Input records Block Start

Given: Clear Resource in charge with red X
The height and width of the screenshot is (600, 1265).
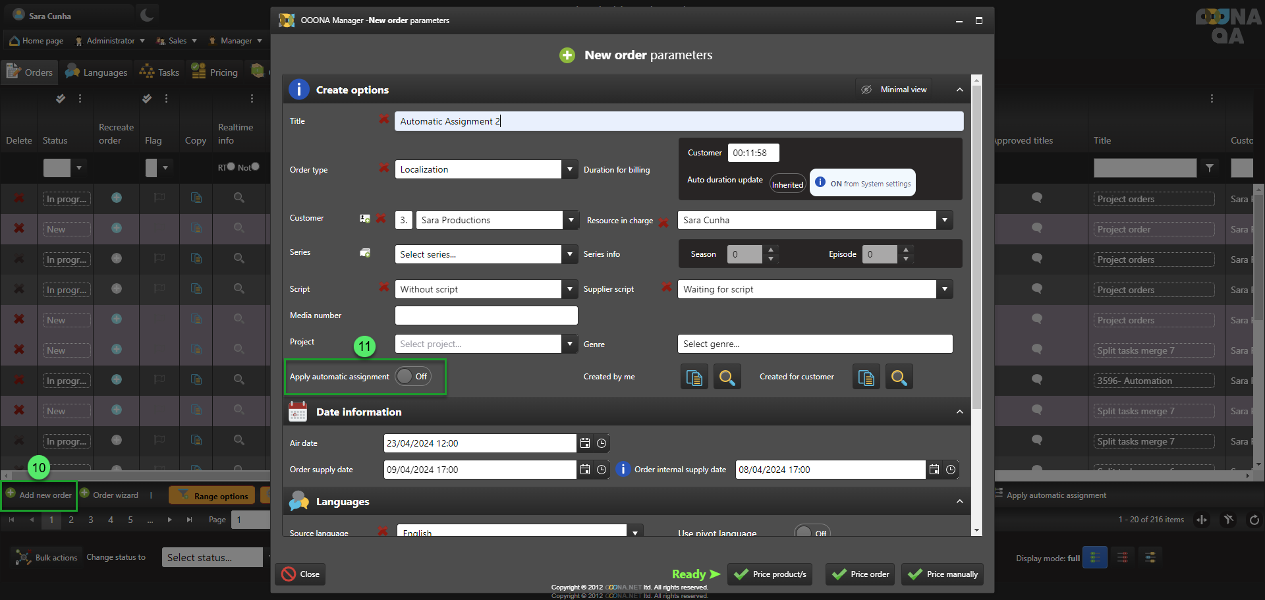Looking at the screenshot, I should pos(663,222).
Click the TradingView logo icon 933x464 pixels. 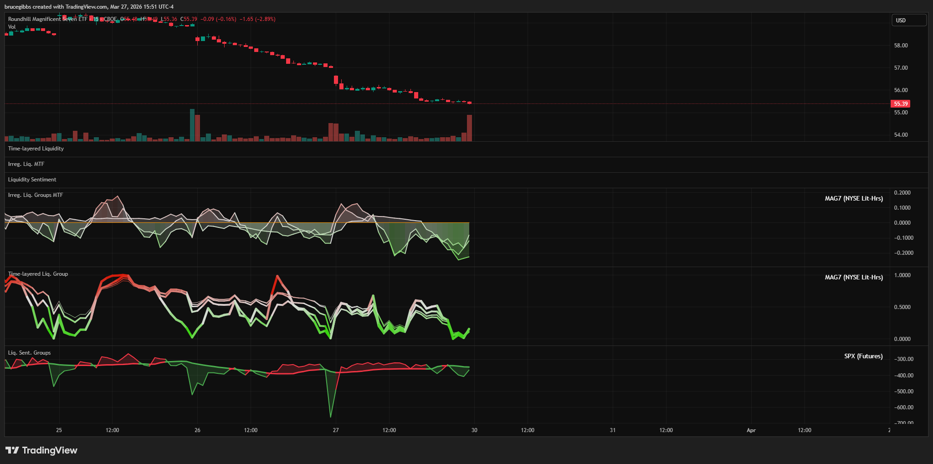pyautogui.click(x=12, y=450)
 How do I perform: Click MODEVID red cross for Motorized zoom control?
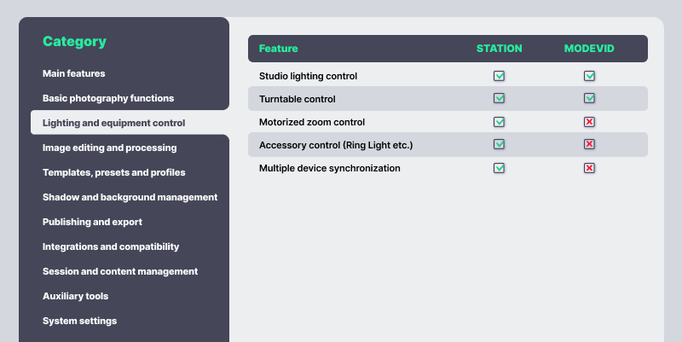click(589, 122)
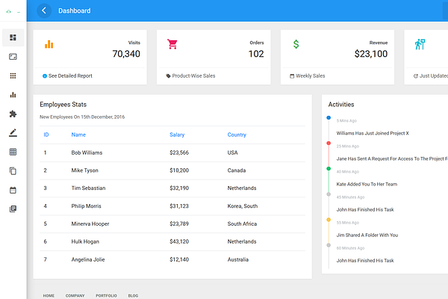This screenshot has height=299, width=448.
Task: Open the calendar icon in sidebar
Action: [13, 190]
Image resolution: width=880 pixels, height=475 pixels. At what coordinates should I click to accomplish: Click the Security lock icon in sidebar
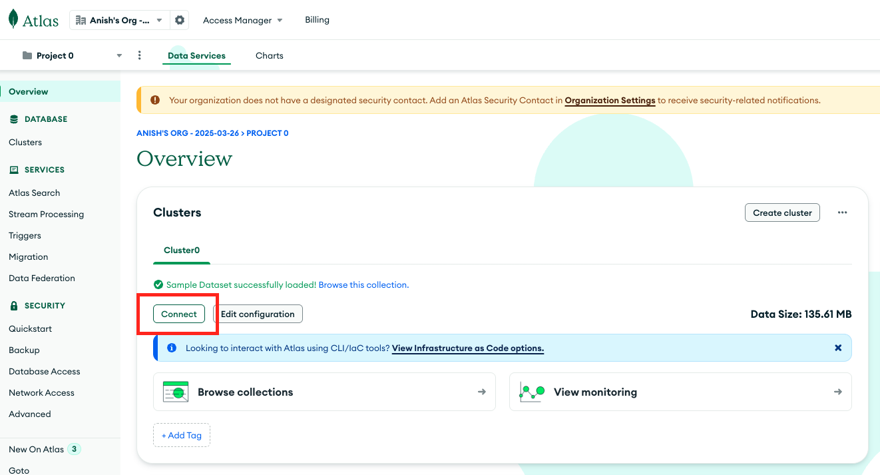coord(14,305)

Input records Block End

**What the task requires**
Quote exactly, and only, the lines from the one containing "Image resolution: width=880" through the last line of the records above, both included; leave out any pictures.

**Result of this exercise**
Image resolution: width=880 pixels, height=475 pixels. At what coordinates should I click to accomplish: Click the Security lock icon in sidebar
coord(14,305)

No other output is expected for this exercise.